Tony Scott
- Scott with West Ham United

Personal information
- Full name: Anthony Scott
- Date of birth: 1 April 1941
- Place of birth: Huntingdon, England
- Date of death: 17 September 2021 (aged 80)
- Place of death: Thornlie, Perth, Australia
- Position(s): Winger

Youth career
- Huntingdon Boys
- St Neots Town
- 1957–1959: West Ham United

Senior career*
- Years: Team / Apps / (Gls)
- 1959–1965: West Ham United / 83 / (16)
- 1965–1967: Aston Villa / 50 / (3)
- 1967–1970: Torquay United / 87 / (4)
- 1970–1972: AFC Bournemouth / 62 / (6)
- 1972–1974: Exeter City / 51 / (2)
- Total:  / 333 / (31)

= Tony Scott (footballer) =

English footballer (1941–2021)

Anthony Scott (1 April 1941 – 17 September 2021) was an English professional footballer who played as a left winger.

Scott played for Huntingdon Boys and St Neots Town before joining the groundstaff at West Ham United in 1957. After three years, and with 12 appearances for England Youth, Scott made his senior debut on 6 February 1960 against Chelsea.

Partnering Phil Woosnam on the left wing, Scott played 97 games for West Ham, scoring 19 goals, before moving to Aston Villa.
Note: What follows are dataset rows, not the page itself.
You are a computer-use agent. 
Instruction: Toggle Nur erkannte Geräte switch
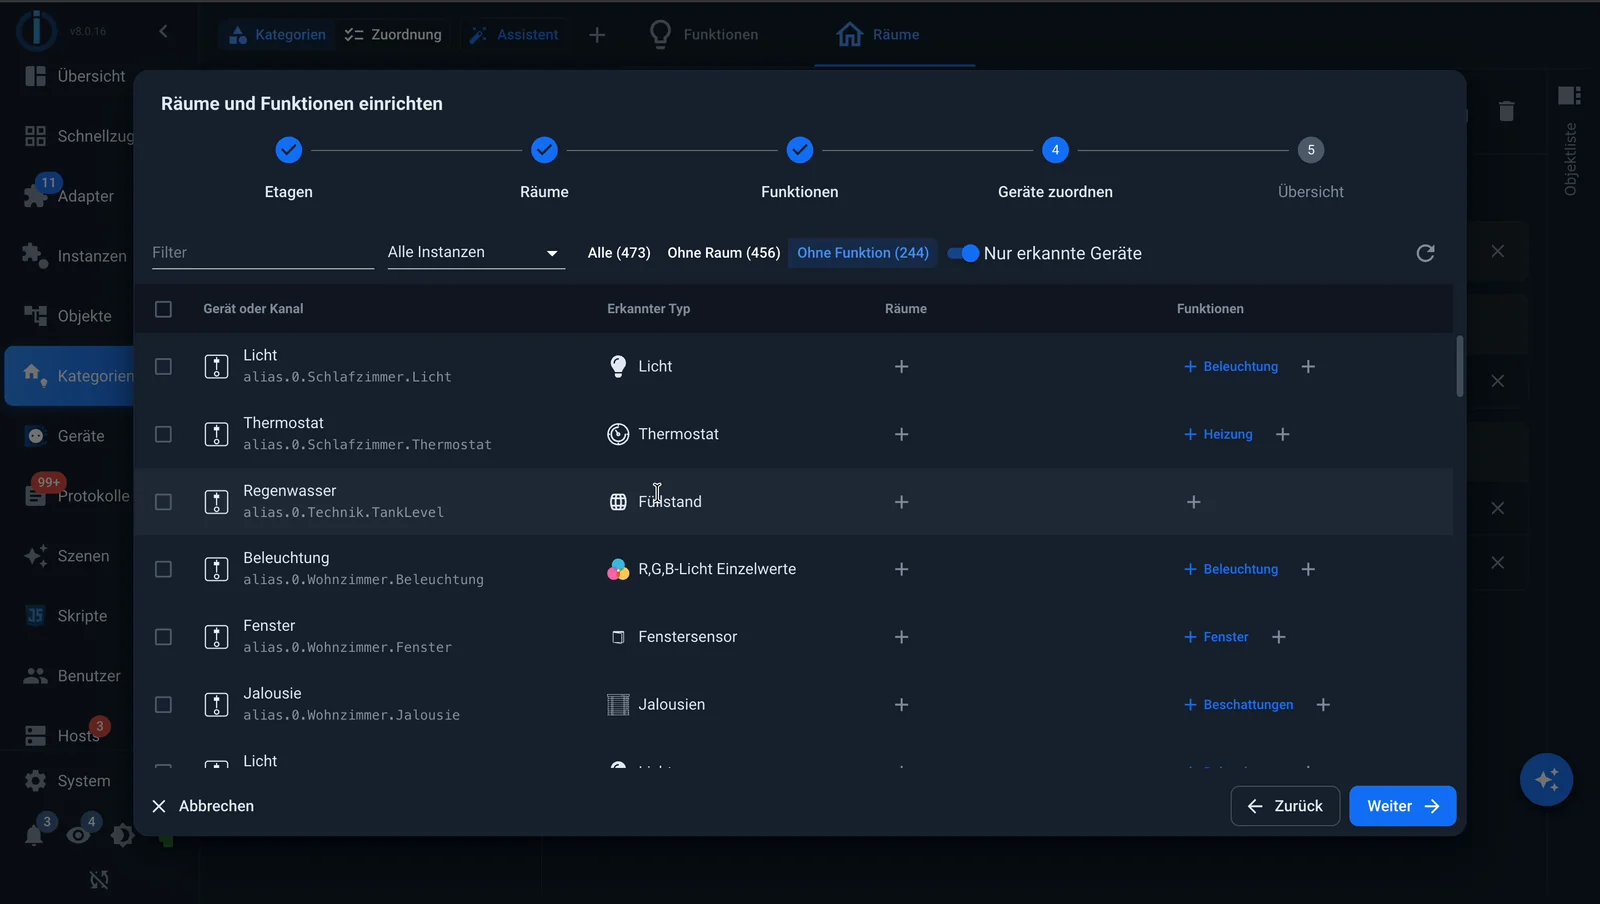click(963, 253)
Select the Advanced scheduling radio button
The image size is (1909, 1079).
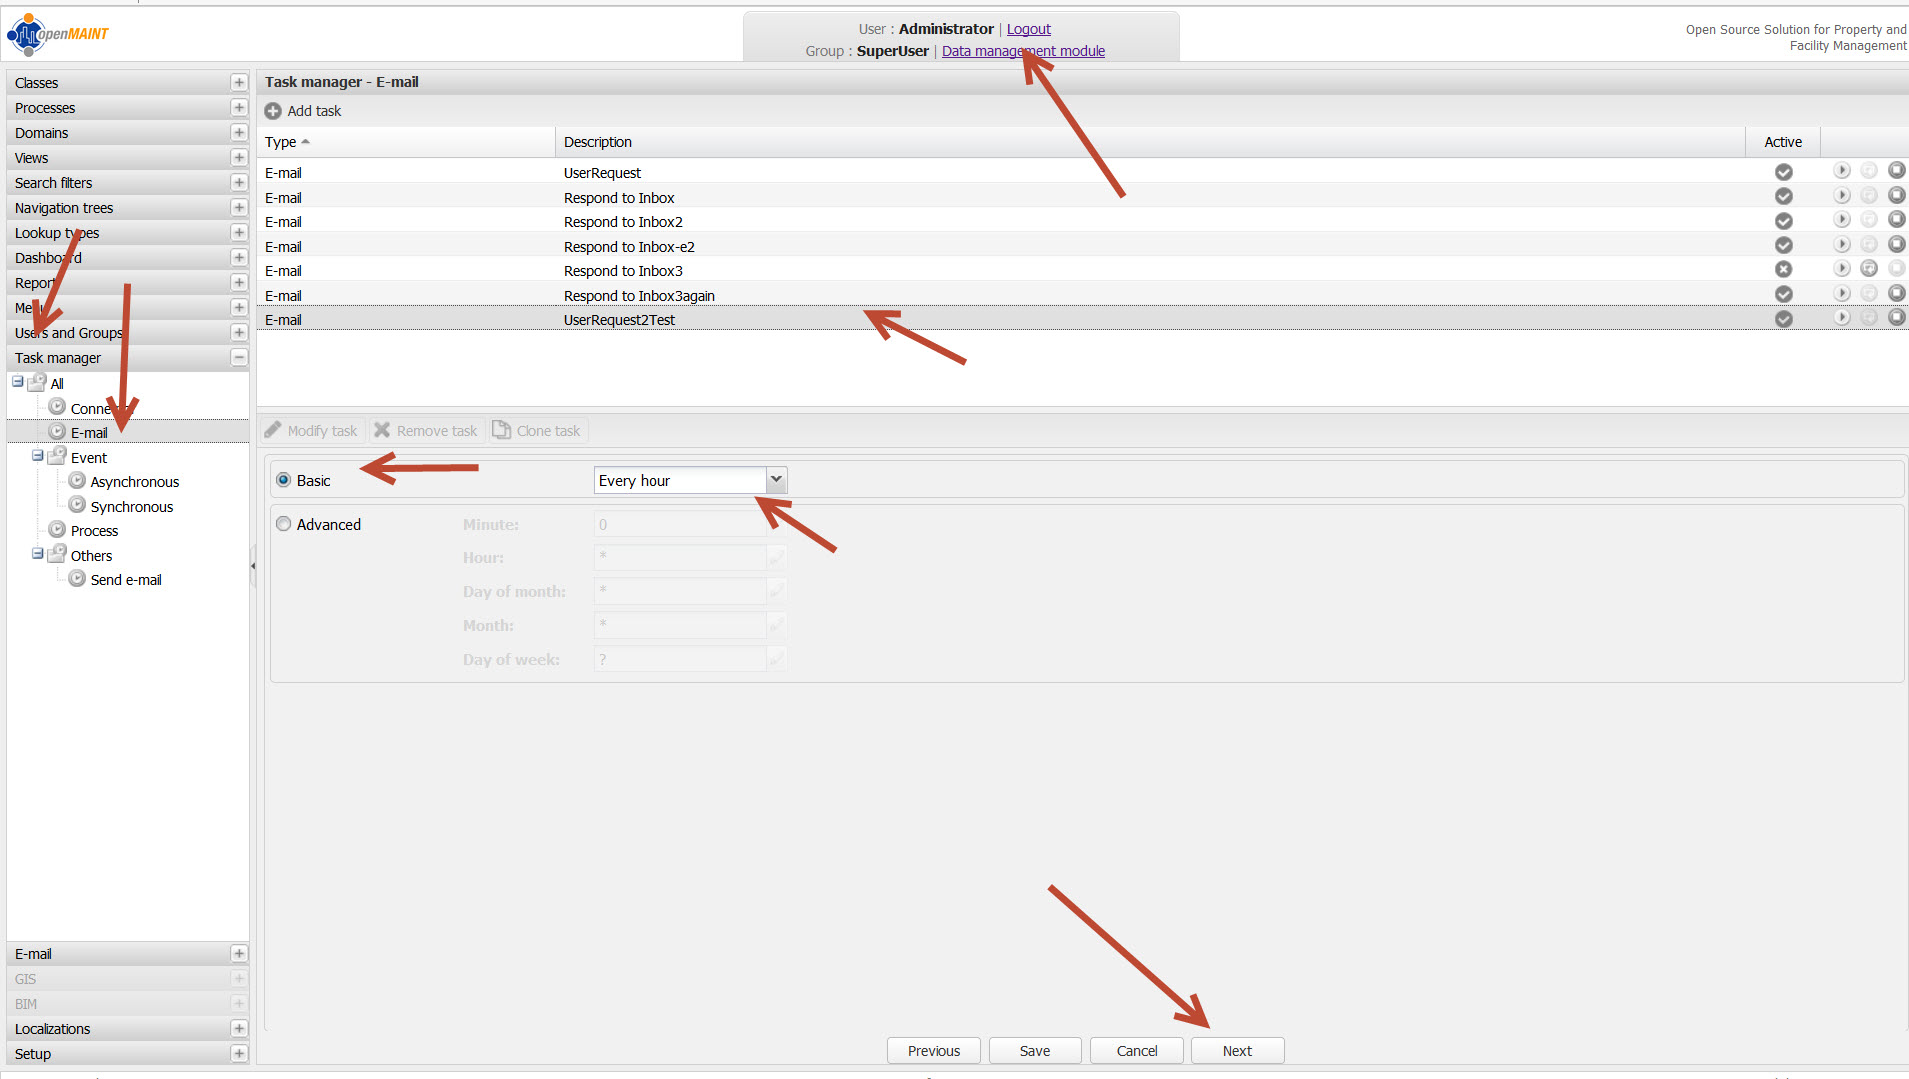tap(284, 524)
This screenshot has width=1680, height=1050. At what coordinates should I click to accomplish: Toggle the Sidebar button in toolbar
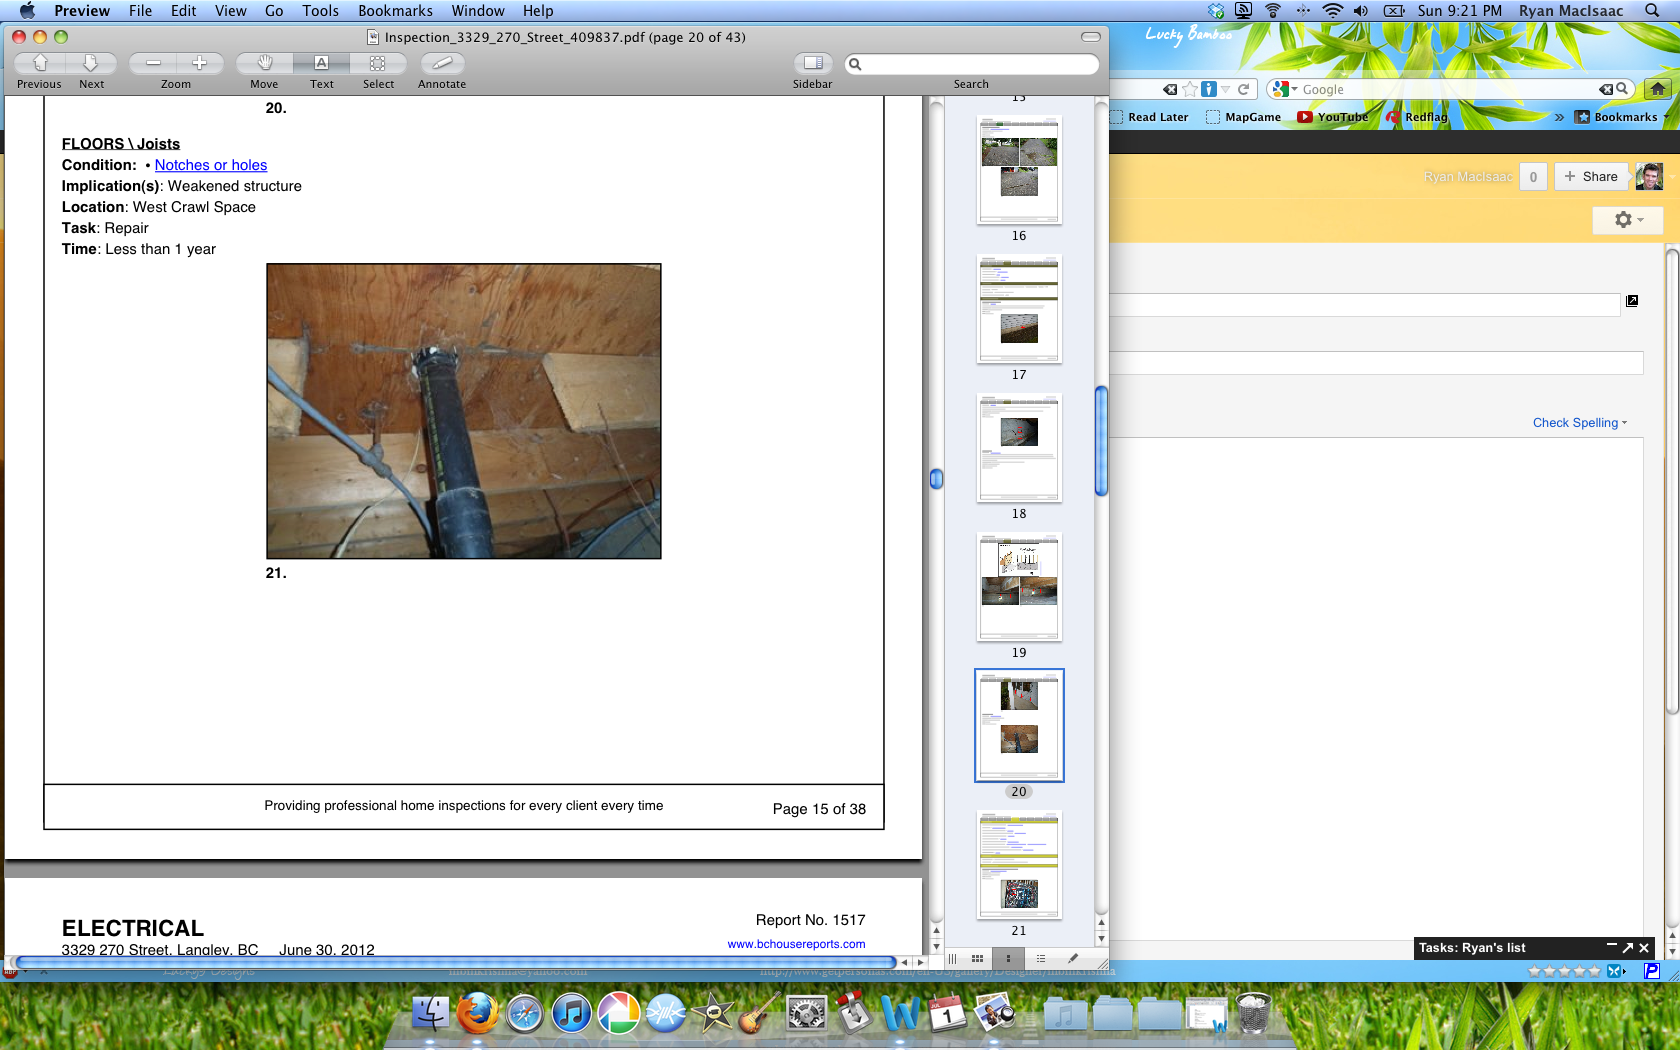[813, 63]
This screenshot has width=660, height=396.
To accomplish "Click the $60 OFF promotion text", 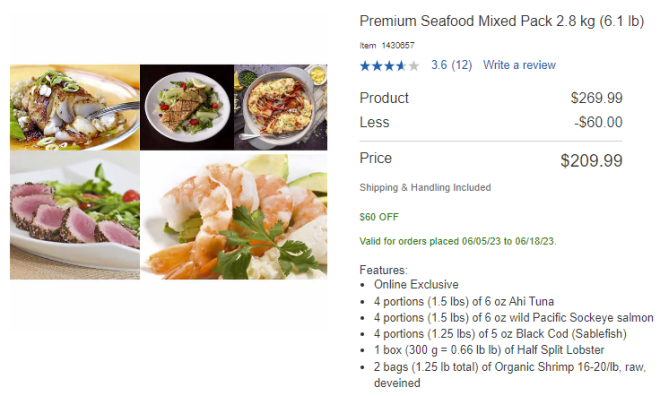I will [379, 217].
He played his last game for West Ham on 11 September 1965 against Leicester City in a 2-5 home defeat.

Scott joined Villa for £25,000 and rekindled his partnership with Woosnam. He went on to make 57 appearances and score five goals for the Midlanders until his departure in September 1967. He then joined Torquay United, where he played under former Hammer Frank O'Farrell and linked up with his old teammate John Bond.

Scott followed Bond, who went on to become manager of Bournemouth & Boscombe Athletic, in July 1970. Bournemouth, who also had ex-Hammer Ken Brown as coach, finished runners-up in Scott's first season. He made a total of 61 League appearances, scoring six goals. He moved to Exeter City in June 1972 and managed two goals in 51 League appearances before being forced to retire through injury in May 1974.

He later became a coach working with John Bond again at Manchester City and in Kuwait.

He emigrated to Australia with his wife Sheila in 1989, where he lived until his death in September 2021.